Antes que la luz, al otro día, cuando aún no había ni el más mínimo asomo de un amanecer afuera, oyó en la lejanía como que alguien estaba tocando a la puerta de su casa, pero no se levantó. Era todavía muy temprano y él estaba detenido en una extraña duermevela, que no le permitía identificar si eran reales los sonidos o si estos provenían de su soñar. Pero los toquidos continuaron y después se hicieron voces:
-¡Don Fortino, don Fortiiino!
Pero entonces al oír su nombre las dudas se esfumaron, pues los gritos eran parte de este mundo y ya no le quedó otra alternativa. Así pues, se levantó, se envolvió en una cobija y fue a ver quién llamaba.

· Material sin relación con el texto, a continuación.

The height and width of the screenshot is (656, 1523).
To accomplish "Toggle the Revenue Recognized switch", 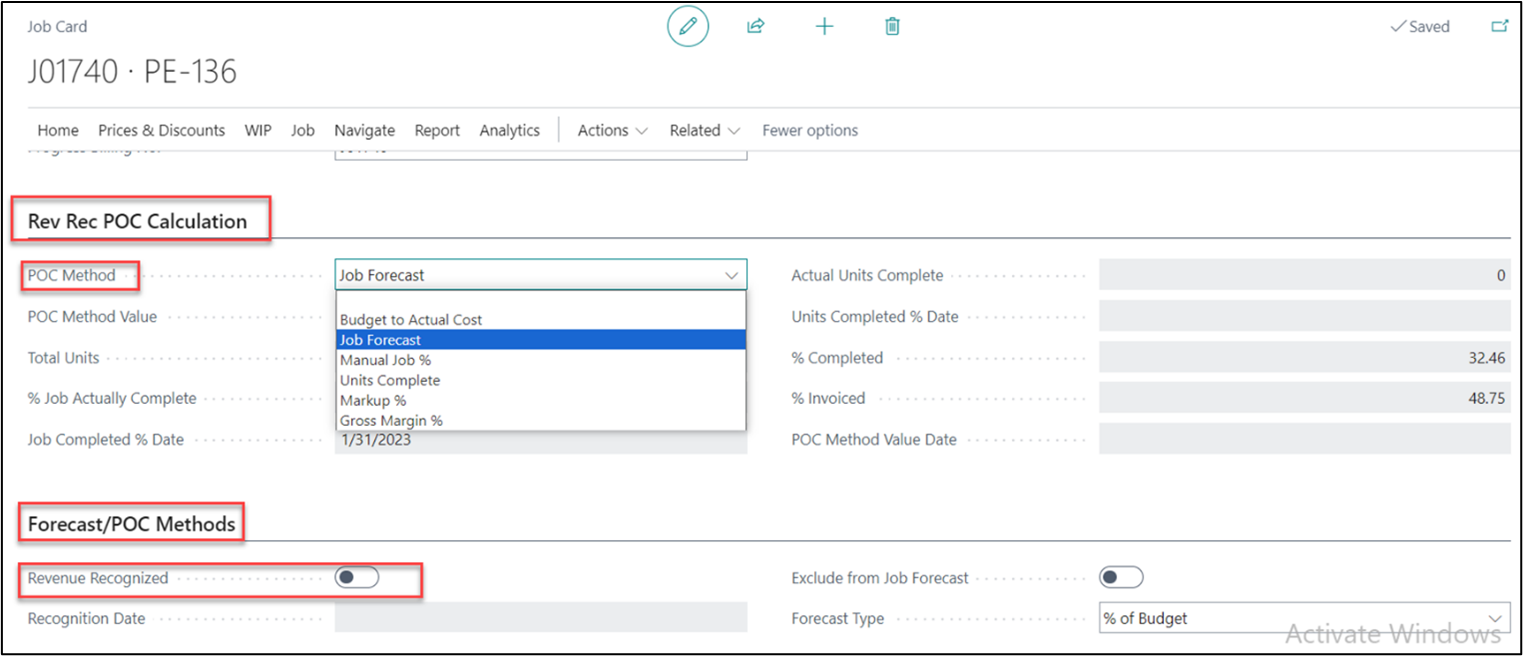I will (x=357, y=578).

Era Jacinto Argüelles. Venía a darle las gracias por ese gran regalo. Él sabía mejor que nadie, que lo que más quería Fortino en esta vida, sin contar ahora a las difuntas, era a su mula. Así que recibió aquel presente con el gusto enorme de por fin tener un animal a su servicio, pero también con un regusto personal al enterarse, por voz de Macrina, que Fortino había elegido entregarle a su Paloma porque le tenía confianza, pues le dijo a la mujer que en las manos de ese hombre, estaría mucho mejor que con cualquiera. Y hasta ahí, todo estuvo bien. Durante aquellas horas fue el hombre más feliz de todo el pueblo. Pero luego, debajo de la noche, cuando ya había acomodado su regalo en un pesebre improvisado y se estaba preparando para irse a descansar, la idea tantas veces recreada de que ya sería mulero y que ahora le esperaba un renovado porvenir se le deformó de pronto, o la asoció con otra y a su vez ésa con otras, que terminó evocando los sucesos ocurridos esa tarde allá en la plaza y ya no se sintió tan satisfecho, puesto que él participó activamente en aquella reunión que estuvo colmada, hasta antes del reparto, por los miedos y la furia de la gente. Así que además de venir a agradecerle, aunque algo retrasado, el enorme presente, también venía a disculparse y, si esto fuera posible, a tratar de ofrecerle más disculpas a nombre de sus otros compañeros:
-No estés tan enojado, don Fortino, que tú sabes que aquí en nuestro pueblo, los arrieros no somos tan malos. A lo mejor tampoco muy buenos, pero no por eso malos. Y ya ves, el don Nico que no nos avisó ni nos dijo de quién eran las burras, y ni tan siquiera tú, que te habías metido en nadie sabe dónde pero... pues no te enojes con nosotros, don Fortino.